* _Data_
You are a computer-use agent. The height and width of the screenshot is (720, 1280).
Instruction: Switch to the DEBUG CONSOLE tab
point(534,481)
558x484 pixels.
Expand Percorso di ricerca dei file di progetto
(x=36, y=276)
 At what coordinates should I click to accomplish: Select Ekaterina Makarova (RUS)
* * *
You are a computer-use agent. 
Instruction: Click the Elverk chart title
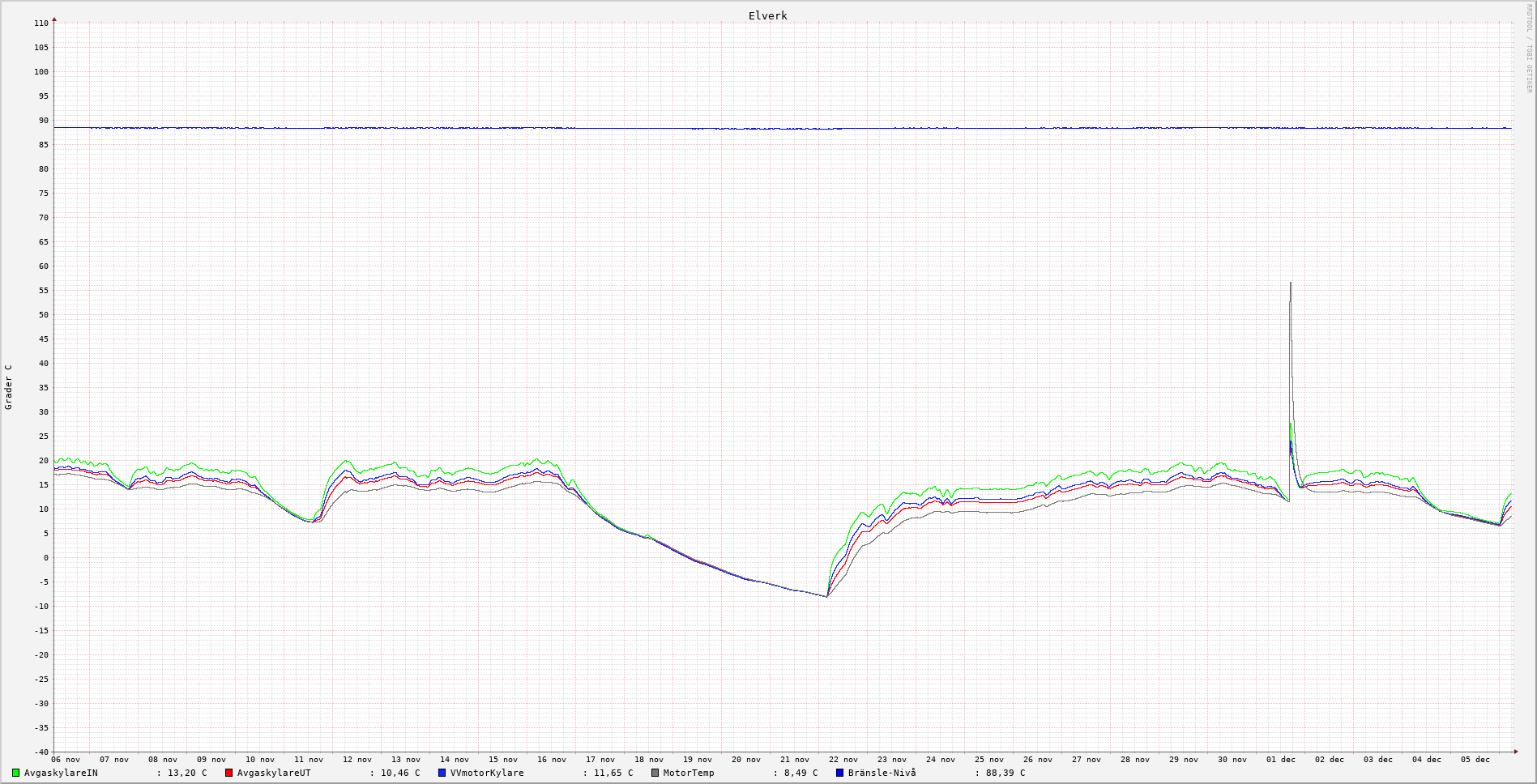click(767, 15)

* _Assigned task_
Only the lines above from the one with "Expand Percorso di" through the one with "At what coordinates" should be duplicated, character for character.

* _Exercise answer_
Expand Percorso di ricerca dei file di progetto
(x=36, y=276)
 At what coordinates should I click to accomplish: Select Ekaterina Makarova (RUS)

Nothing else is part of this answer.